What you have to do> Please give back, word for word, each line from the start of the entries through the one in which "You are a computer-use agent. The image size is (713, 1046)." is found.

Data for this exercise>
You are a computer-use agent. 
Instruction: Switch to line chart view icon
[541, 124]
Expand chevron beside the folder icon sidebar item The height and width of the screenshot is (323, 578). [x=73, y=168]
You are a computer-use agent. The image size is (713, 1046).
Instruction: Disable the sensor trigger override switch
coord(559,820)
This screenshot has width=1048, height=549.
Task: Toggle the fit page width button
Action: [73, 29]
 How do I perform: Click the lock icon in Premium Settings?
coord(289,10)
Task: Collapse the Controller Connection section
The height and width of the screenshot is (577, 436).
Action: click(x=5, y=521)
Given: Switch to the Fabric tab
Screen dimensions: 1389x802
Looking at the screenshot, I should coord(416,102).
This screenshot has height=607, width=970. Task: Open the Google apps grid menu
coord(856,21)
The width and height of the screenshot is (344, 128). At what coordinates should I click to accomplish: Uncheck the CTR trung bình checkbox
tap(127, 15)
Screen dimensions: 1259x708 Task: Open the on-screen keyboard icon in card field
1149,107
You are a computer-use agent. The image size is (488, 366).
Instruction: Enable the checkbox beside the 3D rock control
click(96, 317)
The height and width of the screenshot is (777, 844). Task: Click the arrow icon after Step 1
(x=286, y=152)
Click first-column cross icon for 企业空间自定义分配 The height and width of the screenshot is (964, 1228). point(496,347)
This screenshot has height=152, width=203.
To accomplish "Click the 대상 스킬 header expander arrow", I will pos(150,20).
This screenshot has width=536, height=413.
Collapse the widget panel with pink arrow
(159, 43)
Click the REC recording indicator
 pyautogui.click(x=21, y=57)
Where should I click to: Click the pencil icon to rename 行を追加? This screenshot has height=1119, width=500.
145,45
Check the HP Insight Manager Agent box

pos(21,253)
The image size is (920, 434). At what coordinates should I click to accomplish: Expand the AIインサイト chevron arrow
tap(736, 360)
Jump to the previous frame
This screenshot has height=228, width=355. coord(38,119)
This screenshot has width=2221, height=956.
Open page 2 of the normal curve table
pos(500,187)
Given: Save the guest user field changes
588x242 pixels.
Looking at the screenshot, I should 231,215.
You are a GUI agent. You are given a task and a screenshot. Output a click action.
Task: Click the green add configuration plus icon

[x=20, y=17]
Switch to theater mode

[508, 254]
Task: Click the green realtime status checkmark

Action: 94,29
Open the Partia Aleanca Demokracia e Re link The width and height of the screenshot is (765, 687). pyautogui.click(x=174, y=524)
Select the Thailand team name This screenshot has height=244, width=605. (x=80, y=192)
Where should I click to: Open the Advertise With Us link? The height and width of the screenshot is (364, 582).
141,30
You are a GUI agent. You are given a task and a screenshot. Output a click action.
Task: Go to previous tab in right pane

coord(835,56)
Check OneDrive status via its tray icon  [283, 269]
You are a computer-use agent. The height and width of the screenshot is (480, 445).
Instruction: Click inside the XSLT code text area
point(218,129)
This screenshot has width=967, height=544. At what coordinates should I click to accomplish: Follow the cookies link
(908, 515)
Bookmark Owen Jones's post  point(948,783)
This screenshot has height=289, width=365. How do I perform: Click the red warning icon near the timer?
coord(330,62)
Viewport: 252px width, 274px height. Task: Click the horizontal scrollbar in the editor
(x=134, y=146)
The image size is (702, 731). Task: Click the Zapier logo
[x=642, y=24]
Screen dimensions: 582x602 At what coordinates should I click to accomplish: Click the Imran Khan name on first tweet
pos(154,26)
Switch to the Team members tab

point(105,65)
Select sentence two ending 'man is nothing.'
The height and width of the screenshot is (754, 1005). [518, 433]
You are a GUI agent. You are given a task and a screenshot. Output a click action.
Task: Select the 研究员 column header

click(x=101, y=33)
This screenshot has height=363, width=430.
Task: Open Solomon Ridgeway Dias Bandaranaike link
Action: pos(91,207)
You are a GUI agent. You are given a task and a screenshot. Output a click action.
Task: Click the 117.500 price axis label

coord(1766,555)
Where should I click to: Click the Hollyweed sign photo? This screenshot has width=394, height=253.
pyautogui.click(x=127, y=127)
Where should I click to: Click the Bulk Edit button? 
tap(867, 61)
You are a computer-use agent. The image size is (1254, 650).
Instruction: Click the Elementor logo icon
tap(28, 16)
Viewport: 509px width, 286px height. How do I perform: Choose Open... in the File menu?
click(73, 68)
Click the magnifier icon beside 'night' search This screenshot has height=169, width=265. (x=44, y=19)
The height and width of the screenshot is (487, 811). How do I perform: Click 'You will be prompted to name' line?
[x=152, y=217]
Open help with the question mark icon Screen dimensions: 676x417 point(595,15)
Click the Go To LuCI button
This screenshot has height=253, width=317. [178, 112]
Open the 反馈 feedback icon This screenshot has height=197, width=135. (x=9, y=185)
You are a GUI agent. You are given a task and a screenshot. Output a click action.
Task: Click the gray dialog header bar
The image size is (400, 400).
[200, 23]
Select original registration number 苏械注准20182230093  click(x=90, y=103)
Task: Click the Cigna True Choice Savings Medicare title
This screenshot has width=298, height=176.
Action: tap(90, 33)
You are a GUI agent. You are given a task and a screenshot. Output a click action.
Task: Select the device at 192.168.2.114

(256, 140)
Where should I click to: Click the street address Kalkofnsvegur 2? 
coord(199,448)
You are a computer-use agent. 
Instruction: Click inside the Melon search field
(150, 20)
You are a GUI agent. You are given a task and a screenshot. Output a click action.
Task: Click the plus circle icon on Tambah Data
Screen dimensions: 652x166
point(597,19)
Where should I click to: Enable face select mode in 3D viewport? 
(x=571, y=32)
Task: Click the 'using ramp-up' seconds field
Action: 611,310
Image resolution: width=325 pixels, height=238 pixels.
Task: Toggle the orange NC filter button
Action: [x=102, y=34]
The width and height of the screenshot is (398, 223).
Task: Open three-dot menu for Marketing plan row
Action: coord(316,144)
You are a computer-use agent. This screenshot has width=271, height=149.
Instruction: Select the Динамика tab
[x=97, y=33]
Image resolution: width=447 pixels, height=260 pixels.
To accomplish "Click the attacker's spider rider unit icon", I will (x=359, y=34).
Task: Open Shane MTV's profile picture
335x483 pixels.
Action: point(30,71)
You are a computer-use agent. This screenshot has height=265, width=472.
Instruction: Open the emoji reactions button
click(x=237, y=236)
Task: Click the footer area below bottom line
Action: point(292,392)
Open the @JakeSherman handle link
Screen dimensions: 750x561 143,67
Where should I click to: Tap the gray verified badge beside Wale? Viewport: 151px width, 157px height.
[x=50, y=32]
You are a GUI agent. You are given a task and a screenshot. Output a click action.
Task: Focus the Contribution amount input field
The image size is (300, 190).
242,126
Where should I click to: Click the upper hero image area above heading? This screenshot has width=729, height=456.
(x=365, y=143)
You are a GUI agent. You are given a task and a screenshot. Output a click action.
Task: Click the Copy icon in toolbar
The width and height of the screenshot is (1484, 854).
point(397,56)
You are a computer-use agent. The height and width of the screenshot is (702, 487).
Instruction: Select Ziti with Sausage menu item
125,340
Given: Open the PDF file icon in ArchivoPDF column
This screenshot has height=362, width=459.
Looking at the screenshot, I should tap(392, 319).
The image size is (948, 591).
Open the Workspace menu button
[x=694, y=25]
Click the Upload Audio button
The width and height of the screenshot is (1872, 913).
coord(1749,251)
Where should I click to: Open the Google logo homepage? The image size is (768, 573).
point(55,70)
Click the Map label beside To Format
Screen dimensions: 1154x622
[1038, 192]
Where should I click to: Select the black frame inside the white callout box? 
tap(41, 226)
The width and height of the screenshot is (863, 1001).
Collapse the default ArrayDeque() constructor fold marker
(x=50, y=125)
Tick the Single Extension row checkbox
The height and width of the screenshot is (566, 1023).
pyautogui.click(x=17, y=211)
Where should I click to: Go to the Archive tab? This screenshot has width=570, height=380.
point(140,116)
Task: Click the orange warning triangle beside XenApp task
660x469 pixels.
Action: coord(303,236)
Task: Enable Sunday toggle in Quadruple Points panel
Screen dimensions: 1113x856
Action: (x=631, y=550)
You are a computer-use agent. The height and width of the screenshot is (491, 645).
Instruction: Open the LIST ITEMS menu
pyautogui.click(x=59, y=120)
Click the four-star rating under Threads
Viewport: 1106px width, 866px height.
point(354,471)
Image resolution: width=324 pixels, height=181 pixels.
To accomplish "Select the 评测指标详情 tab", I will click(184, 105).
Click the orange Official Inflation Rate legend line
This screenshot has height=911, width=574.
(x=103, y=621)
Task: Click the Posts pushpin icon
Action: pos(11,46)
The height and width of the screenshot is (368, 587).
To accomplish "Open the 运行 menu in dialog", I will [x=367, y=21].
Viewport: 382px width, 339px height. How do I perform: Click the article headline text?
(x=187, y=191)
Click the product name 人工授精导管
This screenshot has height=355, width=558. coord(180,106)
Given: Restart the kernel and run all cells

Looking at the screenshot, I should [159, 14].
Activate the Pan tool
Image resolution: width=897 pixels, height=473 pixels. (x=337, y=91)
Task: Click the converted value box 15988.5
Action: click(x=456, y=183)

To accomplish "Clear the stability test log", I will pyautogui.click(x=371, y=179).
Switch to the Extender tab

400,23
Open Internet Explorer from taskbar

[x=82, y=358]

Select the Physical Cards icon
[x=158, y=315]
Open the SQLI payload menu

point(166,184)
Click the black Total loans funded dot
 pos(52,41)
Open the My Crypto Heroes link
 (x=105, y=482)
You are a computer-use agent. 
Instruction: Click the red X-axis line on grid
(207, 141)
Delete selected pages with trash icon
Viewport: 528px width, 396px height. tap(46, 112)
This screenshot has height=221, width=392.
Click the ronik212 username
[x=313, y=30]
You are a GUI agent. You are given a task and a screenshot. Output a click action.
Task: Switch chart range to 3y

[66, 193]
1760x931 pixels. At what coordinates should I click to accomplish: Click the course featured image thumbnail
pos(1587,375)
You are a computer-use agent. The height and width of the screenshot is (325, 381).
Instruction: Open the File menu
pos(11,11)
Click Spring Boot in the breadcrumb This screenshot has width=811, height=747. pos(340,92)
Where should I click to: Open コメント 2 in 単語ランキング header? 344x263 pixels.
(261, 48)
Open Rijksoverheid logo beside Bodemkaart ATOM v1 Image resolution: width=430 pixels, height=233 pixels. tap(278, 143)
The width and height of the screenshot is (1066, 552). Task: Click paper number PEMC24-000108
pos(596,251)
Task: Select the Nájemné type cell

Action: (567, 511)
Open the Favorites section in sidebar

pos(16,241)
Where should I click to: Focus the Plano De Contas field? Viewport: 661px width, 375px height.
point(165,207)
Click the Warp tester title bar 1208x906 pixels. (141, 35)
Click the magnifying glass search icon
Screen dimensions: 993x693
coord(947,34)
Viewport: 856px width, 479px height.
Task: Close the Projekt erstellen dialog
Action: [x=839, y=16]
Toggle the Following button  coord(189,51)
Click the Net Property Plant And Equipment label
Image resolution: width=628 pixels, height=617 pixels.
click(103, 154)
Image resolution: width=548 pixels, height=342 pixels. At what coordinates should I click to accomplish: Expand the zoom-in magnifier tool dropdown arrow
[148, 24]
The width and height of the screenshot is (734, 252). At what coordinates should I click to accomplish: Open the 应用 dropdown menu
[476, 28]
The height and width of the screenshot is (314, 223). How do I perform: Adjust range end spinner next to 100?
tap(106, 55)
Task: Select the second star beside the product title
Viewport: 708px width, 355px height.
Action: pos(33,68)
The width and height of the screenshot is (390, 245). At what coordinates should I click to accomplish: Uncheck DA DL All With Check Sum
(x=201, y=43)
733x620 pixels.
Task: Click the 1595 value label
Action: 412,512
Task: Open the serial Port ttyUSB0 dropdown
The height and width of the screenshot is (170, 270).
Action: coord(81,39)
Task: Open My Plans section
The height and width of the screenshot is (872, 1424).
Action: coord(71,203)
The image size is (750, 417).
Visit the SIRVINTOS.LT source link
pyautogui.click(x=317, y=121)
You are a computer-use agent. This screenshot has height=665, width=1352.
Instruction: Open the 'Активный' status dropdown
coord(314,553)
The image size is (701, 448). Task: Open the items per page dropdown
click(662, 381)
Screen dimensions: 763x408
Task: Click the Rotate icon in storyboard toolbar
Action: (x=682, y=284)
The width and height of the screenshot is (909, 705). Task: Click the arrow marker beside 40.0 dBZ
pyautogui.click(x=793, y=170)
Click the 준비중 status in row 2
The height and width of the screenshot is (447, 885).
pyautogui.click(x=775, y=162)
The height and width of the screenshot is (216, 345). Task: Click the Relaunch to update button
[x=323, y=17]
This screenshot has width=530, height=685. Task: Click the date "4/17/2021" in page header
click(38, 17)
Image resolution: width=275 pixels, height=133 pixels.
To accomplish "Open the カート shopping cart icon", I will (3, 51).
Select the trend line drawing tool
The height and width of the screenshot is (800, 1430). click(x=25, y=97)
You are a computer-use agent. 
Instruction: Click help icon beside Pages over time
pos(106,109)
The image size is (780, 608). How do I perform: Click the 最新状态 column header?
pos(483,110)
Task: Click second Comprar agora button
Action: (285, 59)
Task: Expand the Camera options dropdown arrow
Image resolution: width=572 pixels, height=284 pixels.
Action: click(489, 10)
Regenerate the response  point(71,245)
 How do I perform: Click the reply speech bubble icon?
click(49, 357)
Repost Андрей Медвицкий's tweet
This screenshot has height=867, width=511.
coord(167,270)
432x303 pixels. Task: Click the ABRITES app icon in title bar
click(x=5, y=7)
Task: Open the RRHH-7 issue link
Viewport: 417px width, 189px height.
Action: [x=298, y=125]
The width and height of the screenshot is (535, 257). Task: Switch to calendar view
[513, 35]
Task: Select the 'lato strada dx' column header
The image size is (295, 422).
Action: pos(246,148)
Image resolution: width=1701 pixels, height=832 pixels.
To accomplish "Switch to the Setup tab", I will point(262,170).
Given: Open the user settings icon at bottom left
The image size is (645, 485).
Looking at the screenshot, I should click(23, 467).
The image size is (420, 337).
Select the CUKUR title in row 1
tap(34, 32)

Output of the exercise>
You are a computer-use agent. 
Instruction: Switch to line chart view icon
[541, 124]
Expand chevron beside the folder icon sidebar item The height and width of the screenshot is (323, 578). [x=73, y=168]
You are a computer-use agent. The image size is (713, 1046).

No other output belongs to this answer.